===== Records provided

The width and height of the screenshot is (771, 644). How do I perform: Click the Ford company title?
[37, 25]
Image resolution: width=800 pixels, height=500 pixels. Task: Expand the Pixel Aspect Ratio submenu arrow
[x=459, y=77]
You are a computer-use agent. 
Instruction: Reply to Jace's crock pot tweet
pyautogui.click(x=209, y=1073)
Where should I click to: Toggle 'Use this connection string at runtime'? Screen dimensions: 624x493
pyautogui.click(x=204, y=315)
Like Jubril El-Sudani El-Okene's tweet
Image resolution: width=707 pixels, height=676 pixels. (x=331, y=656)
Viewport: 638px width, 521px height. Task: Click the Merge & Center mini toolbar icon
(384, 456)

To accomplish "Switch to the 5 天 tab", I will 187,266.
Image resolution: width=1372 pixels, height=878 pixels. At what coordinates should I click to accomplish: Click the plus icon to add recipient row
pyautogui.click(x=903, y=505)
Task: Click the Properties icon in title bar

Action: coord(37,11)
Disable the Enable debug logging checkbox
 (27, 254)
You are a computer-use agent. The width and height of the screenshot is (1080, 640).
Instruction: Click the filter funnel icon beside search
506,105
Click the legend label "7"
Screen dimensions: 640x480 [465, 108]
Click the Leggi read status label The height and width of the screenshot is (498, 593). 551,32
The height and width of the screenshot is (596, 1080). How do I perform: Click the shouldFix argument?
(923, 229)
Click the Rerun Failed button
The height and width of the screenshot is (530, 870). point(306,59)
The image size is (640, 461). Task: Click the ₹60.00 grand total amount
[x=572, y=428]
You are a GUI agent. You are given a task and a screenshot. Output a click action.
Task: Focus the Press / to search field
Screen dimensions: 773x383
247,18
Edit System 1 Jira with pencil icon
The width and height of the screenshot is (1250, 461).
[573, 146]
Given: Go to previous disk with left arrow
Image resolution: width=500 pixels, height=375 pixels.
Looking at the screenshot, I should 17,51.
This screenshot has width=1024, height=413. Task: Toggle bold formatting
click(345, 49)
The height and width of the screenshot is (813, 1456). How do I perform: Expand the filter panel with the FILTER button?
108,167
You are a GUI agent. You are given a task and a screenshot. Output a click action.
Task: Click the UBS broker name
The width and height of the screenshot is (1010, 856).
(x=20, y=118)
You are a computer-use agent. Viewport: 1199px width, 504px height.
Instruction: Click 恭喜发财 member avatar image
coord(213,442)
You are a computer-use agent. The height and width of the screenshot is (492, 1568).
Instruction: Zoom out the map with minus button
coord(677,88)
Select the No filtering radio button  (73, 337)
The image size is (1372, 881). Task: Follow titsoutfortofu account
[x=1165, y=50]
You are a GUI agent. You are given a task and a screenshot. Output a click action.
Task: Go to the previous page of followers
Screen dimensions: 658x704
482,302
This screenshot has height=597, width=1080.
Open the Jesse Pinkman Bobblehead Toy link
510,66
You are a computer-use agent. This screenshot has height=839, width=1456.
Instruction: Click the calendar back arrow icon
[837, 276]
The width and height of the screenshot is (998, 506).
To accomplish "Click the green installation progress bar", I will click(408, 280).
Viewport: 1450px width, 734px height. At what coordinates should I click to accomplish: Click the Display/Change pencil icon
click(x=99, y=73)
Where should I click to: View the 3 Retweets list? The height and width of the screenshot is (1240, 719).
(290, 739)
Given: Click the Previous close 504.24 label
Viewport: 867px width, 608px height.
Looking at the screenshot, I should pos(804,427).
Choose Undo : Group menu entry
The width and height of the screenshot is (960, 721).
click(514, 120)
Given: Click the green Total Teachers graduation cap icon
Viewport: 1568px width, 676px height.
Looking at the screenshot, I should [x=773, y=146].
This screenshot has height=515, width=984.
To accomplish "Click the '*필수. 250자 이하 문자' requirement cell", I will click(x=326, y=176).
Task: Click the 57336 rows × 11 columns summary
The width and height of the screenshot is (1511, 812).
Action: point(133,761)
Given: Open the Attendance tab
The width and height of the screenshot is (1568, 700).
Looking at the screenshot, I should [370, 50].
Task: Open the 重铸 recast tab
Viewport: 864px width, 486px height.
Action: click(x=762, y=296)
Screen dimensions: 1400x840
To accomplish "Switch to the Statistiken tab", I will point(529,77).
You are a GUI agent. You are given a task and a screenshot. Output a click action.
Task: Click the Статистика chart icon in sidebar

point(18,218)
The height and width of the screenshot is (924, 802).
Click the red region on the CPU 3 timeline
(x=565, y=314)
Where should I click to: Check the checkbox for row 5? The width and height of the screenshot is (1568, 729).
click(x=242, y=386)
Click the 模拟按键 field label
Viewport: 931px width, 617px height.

==========

Your task is to reproduce all the records above exactly as they appear.

◆ Task result
The width and height of the screenshot is (771, 644). How do I perform: Click the Ford company title?
[37, 25]
Image resolution: width=800 pixels, height=500 pixels. Task: Expand the Pixel Aspect Ratio submenu arrow
[x=459, y=77]
You are a computer-use agent. 
Instruction: Reply to Jace's crock pot tweet
pyautogui.click(x=209, y=1073)
Where should I click to: Toggle 'Use this connection string at runtime'? Screen dimensions: 624x493
pyautogui.click(x=204, y=315)
Like Jubril El-Sudani El-Okene's tweet
Image resolution: width=707 pixels, height=676 pixels. (x=331, y=656)
Viewport: 638px width, 521px height. Task: Click the Merge & Center mini toolbar icon
(384, 456)

To accomplish "Switch to the 5 天 tab", I will 187,266.
Image resolution: width=1372 pixels, height=878 pixels. At what coordinates should I click to accomplish: Click the plus icon to add recipient row
pyautogui.click(x=903, y=505)
Task: Click the Properties icon in title bar

Action: coord(37,11)
Disable the Enable debug logging checkbox
 (27, 254)
You are a computer-use agent. The width and height of the screenshot is (1080, 640).
Instruction: Click the filter funnel icon beside search
506,105
Click the legend label "7"
Screen dimensions: 640x480 [465, 108]
Click the Leggi read status label The height and width of the screenshot is (498, 593). 551,32
The height and width of the screenshot is (596, 1080). How do I perform: Click the shouldFix argument?
(923, 229)
Click the Rerun Failed button
The height and width of the screenshot is (530, 870). point(306,59)
The image size is (640, 461). Task: Click the ₹60.00 grand total amount
[x=572, y=428]
You are a GUI agent. You are given a task and a screenshot. Output a click action.
Task: Focus the Press / to search field
Screen dimensions: 773x383
247,18
Edit System 1 Jira with pencil icon
The width and height of the screenshot is (1250, 461).
[573, 146]
Given: Go to previous disk with left arrow
Image resolution: width=500 pixels, height=375 pixels.
Looking at the screenshot, I should 17,51.
This screenshot has width=1024, height=413. Task: Toggle bold formatting
click(345, 49)
The height and width of the screenshot is (813, 1456). How do I perform: Expand the filter panel with the FILTER button?
108,167
You are a GUI agent. You are given a task and a screenshot. Output a click action.
Task: Click the UBS broker name
The width and height of the screenshot is (1010, 856).
(x=20, y=118)
You are a computer-use agent. Viewport: 1199px width, 504px height.
Instruction: Click 恭喜发财 member avatar image
coord(213,442)
You are a computer-use agent. The height and width of the screenshot is (492, 1568).
Instruction: Zoom out the map with minus button
coord(677,88)
Select the No filtering radio button  (73, 337)
The image size is (1372, 881). Task: Follow titsoutfortofu account
[x=1165, y=50]
You are a GUI agent. You are given a task and a screenshot. Output a click action.
Task: Go to the previous page of followers
Screen dimensions: 658x704
482,302
This screenshot has height=597, width=1080.
Open the Jesse Pinkman Bobblehead Toy link
510,66
You are a computer-use agent. This screenshot has height=839, width=1456.
Instruction: Click the calendar back arrow icon
[837, 276]
The width and height of the screenshot is (998, 506).
To accomplish "Click the green installation progress bar", I will click(408, 280).
Viewport: 1450px width, 734px height. At what coordinates should I click to accomplish: Click the Display/Change pencil icon
click(x=99, y=73)
Where should I click to: View the 3 Retweets list? The height and width of the screenshot is (1240, 719).
(290, 739)
Given: Click the Previous close 504.24 label
Viewport: 867px width, 608px height.
Looking at the screenshot, I should pos(804,427).
Choose Undo : Group menu entry
The width and height of the screenshot is (960, 721).
click(514, 120)
Given: Click the green Total Teachers graduation cap icon
Viewport: 1568px width, 676px height.
Looking at the screenshot, I should [x=773, y=146].
This screenshot has height=515, width=984.
To accomplish "Click the '*필수. 250자 이하 문자' requirement cell", I will click(x=326, y=176).
Task: Click the 57336 rows × 11 columns summary
The width and height of the screenshot is (1511, 812).
Action: point(133,761)
Given: Open the Attendance tab
The width and height of the screenshot is (1568, 700).
Looking at the screenshot, I should [370, 50].
Task: Open the 重铸 recast tab
Viewport: 864px width, 486px height.
Action: click(x=762, y=296)
Screen dimensions: 1400x840
To accomplish "Switch to the Statistiken tab", I will point(529,77).
You are a GUI agent. You are given a task and a screenshot. Output a click action.
Task: Click the Статистика chart icon in sidebar

point(18,218)
The height and width of the screenshot is (924, 802).
Click the red region on the CPU 3 timeline
(x=565, y=314)
Where should I click to: Check the checkbox for row 5? The width and height of the screenshot is (1568, 729).
click(x=242, y=386)
Click the 模拟按键 field label
Viewport: 931px width, 617px height.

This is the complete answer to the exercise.